Shaping us into the leaders of the future
Cliche but true: the students in our classrooms today are the leaders of tomorrow's workforce. If we don't want our leadership to be stuck in the old, traditional ways of working, then our educational curriculums cannot be, either.
The world has entirely changed before this generation's eyes; they've witnessed firsthand the disruption that the pandemic has created for society and the need for quickly adapting to evolving situations. The lessons from the pandemic cannot suffice for those taught in the classroom to our future workforce. Trends act as suggested- they change and shift constantly. To build successful leaders, the educational system will need to make room in their curriculum to teach students the most up-to-date information and give them the necessary resources to prepare themselves for the future of their domain.

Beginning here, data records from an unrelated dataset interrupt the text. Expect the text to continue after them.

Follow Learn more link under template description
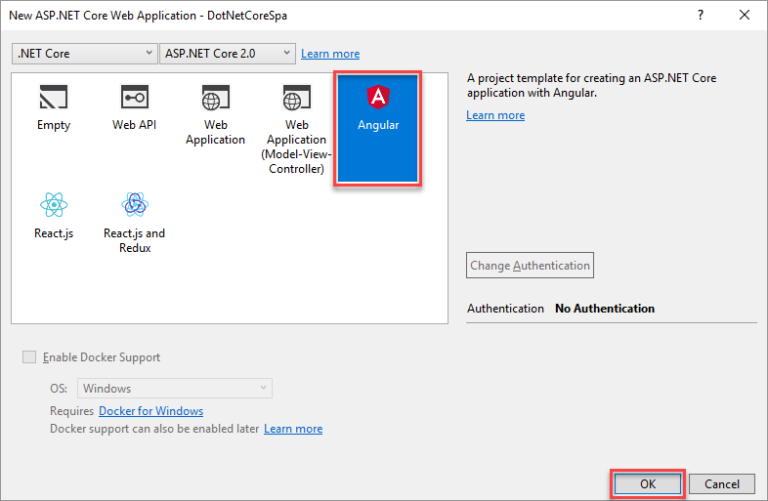The image size is (768, 501). [x=495, y=115]
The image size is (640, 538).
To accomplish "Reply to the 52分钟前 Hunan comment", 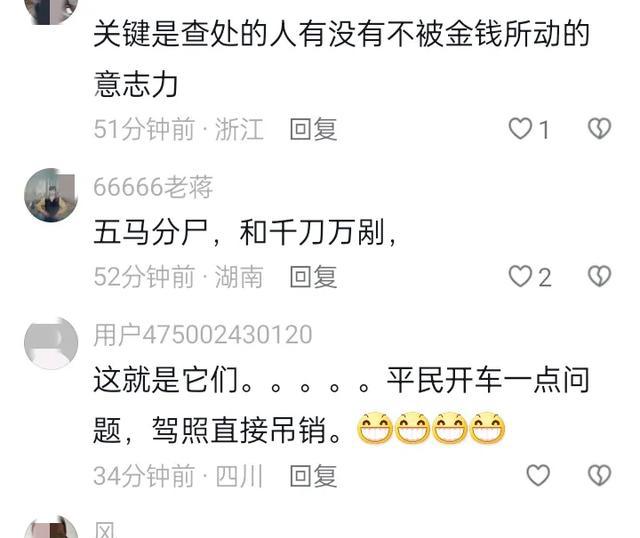I will coord(313,277).
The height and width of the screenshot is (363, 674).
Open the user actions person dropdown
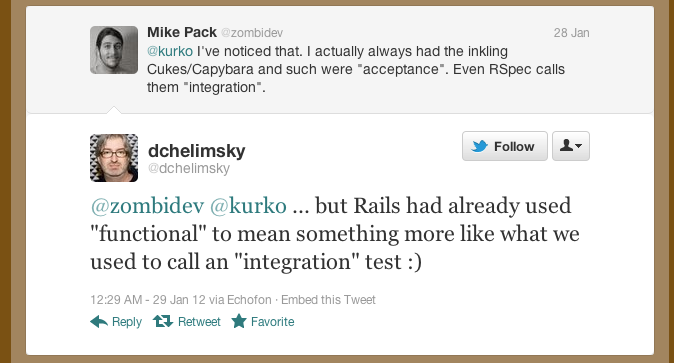click(x=571, y=146)
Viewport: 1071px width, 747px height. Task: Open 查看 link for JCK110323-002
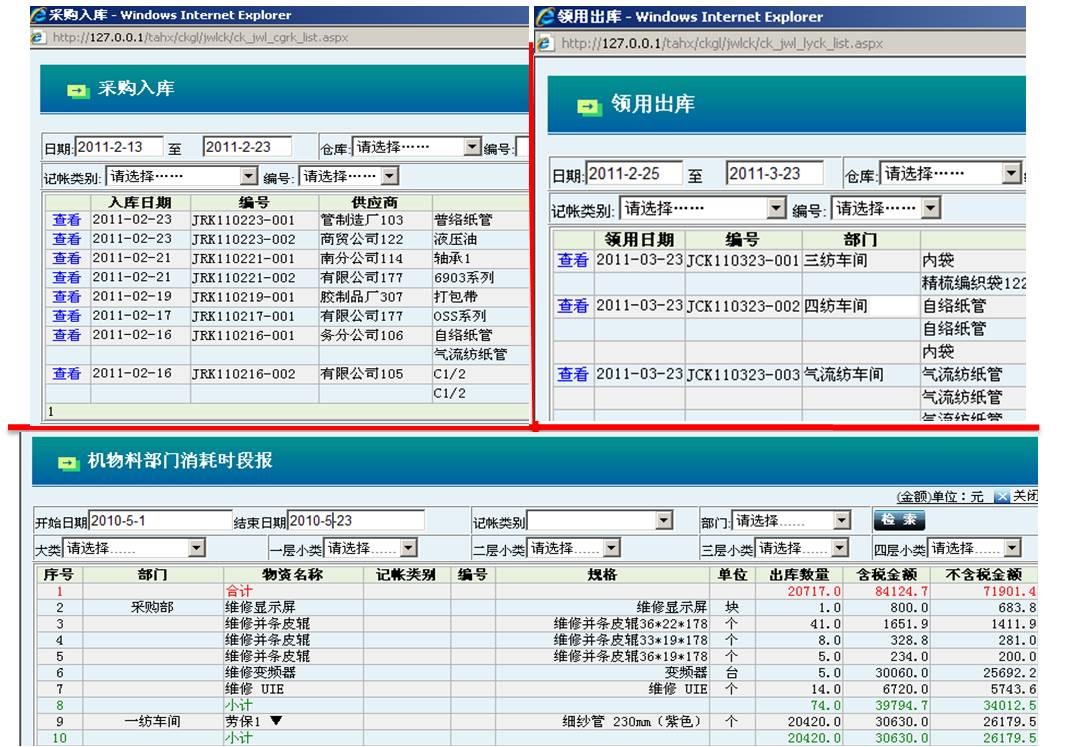click(573, 306)
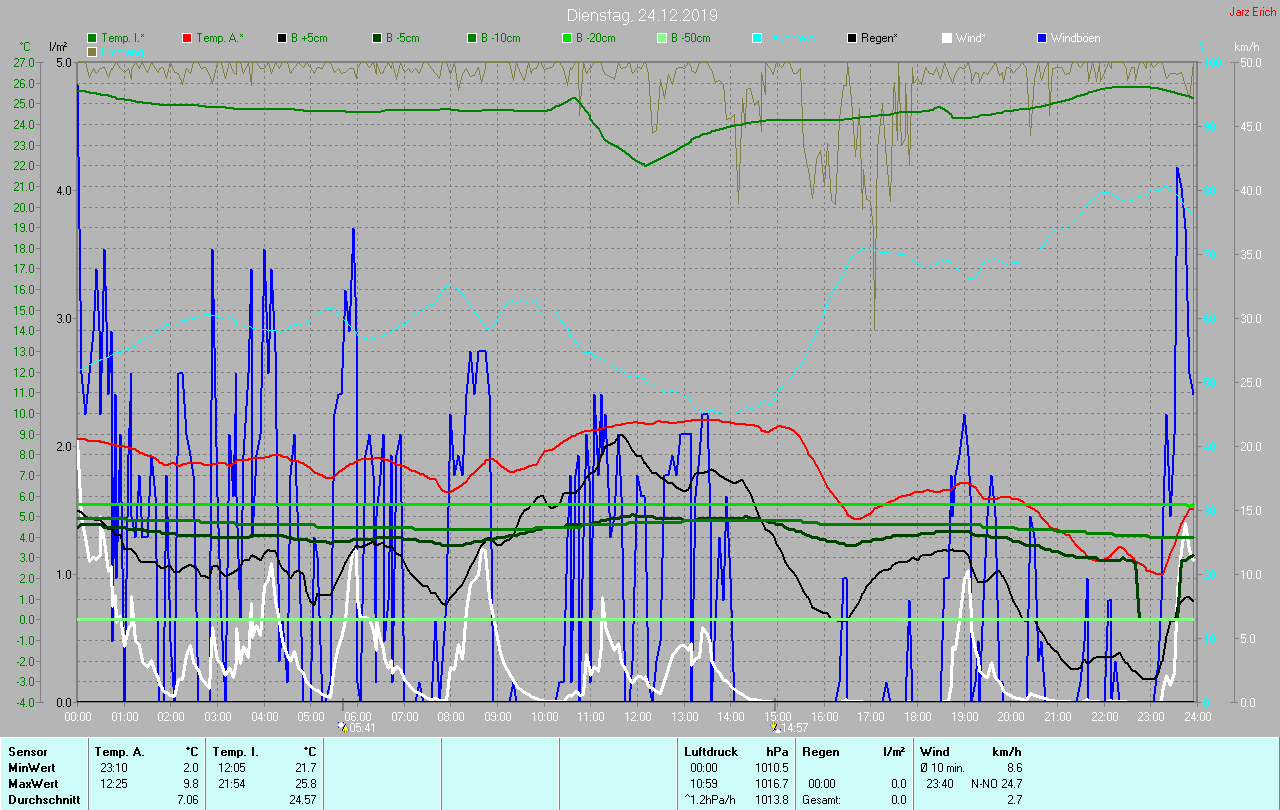Click the black Regen legend square
1280x810 pixels.
[852, 38]
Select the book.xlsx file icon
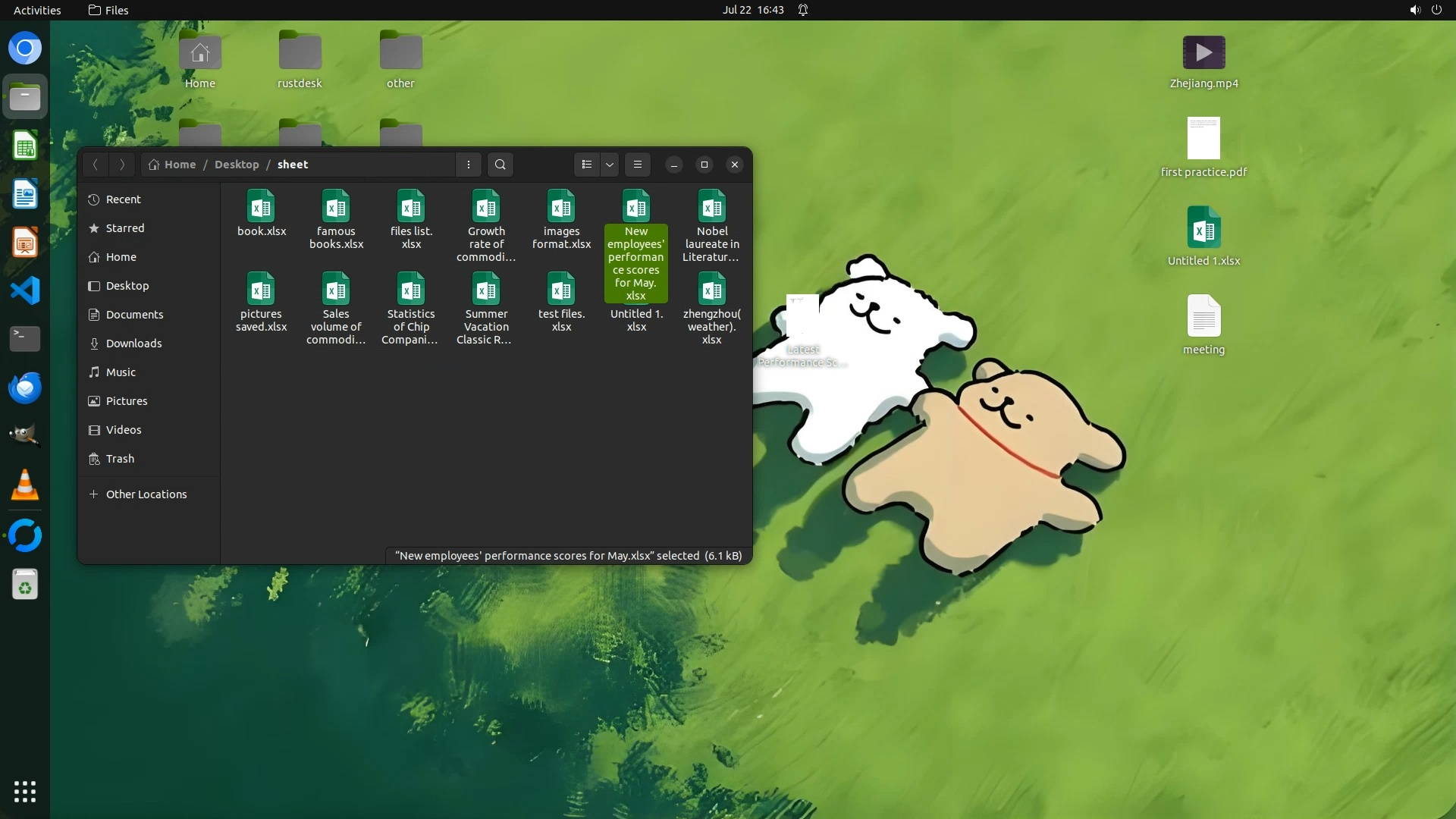The width and height of the screenshot is (1456, 819). (x=261, y=207)
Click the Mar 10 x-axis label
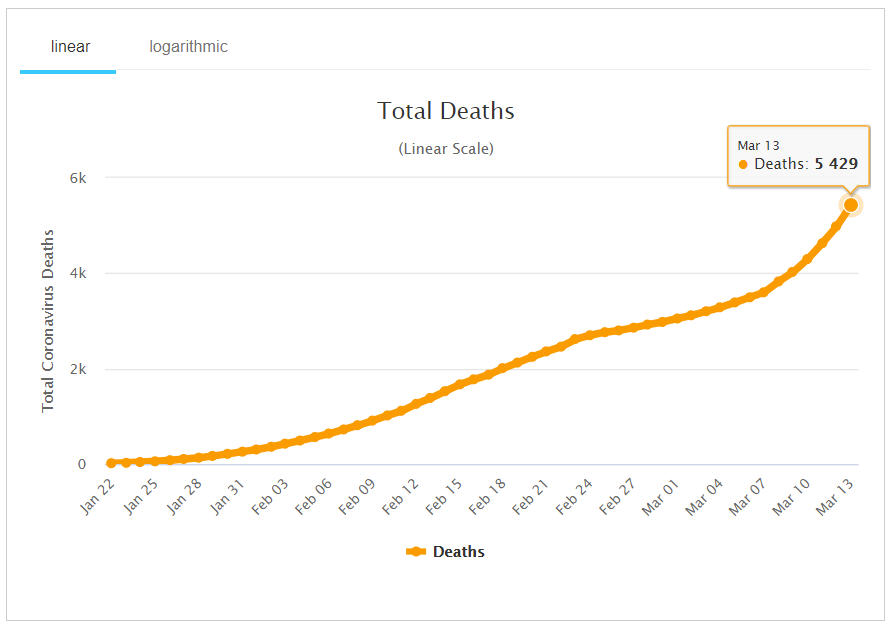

Even if we've missed the mark on preparing students in the past, there are plenty of opportunities to begin implementing these lessons today. Educators can rework their lessons to include discussions surrounding the workforce and the adjustments students may need to make to their career paths. If possible, institutions should develop educational paths that focus on specializing students with a particular skill, rather than a general understanding of an area of study.
If this sounds like an incredibly large issue to fix, that's because it is; but this doesn't mean this gap in education is too large to fix. Although it will take a lot of time, research and effort to reframe the way we prepare our students to prepare for the future of the workforce, the investment in building successful future leaders is well worth the sacrifice.